> **YOUR GOAL**: Please copy, exactly and with no pictures, only the lines from the one containing "You are a GUI" through the last line of the records.

> **DATASET ENTRIES**:
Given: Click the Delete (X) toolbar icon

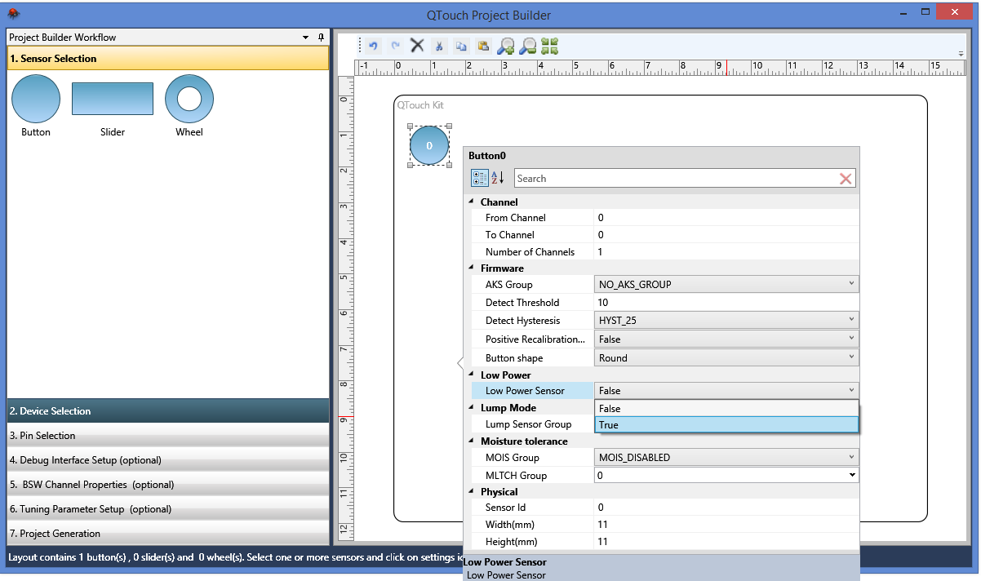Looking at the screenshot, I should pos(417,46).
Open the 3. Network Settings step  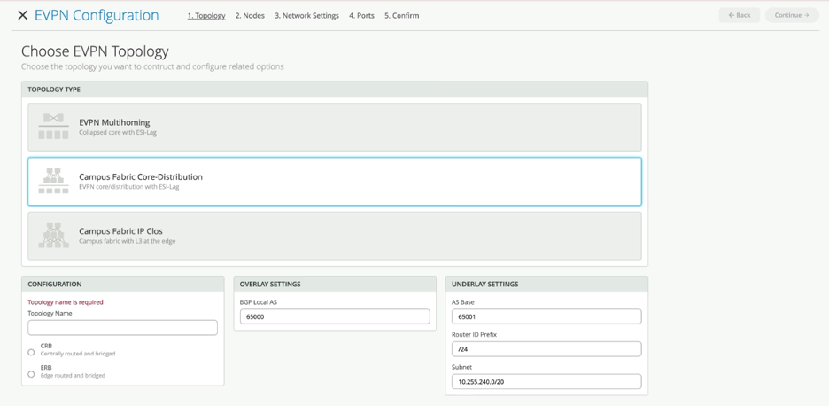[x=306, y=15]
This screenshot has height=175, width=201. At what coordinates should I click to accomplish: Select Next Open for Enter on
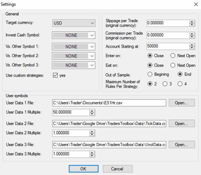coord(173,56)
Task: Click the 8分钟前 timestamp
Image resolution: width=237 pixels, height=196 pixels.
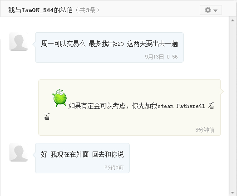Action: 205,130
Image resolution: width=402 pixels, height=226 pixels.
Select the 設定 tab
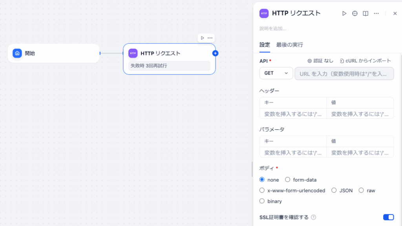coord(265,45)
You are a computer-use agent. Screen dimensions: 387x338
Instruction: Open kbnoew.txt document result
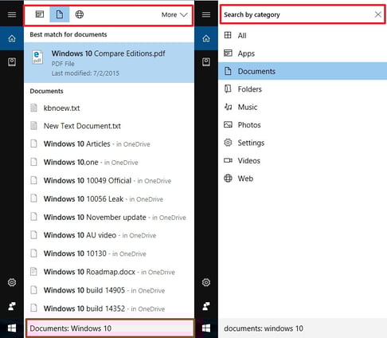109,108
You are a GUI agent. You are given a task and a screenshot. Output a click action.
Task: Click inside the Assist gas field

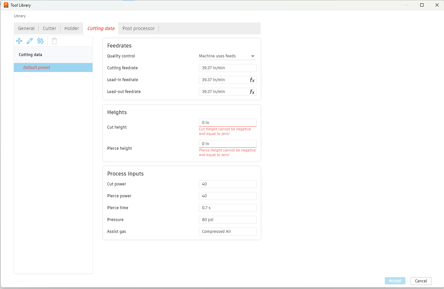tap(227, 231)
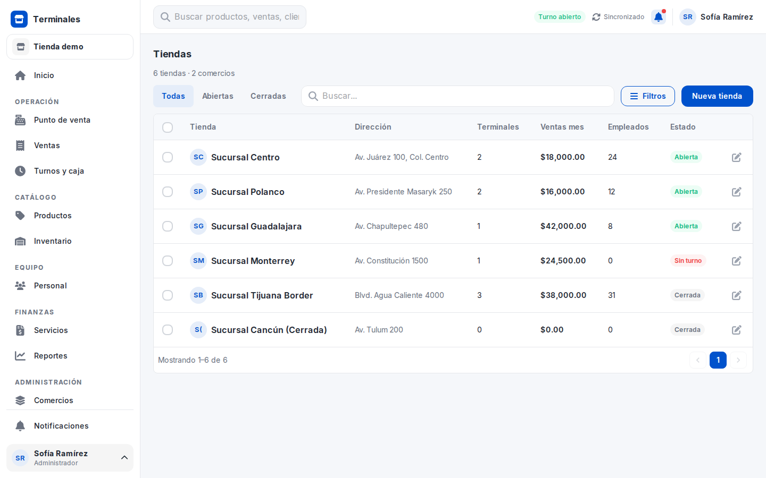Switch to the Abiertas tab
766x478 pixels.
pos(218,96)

> **RESULT FOR THIS TASK**:
You are a GUI agent. You are given a task and a screenshot. Output a click action.
Task: Click inside the Assist gas field

tap(227, 231)
Switch to the Abiertas tab
766x478 pixels.
pos(218,96)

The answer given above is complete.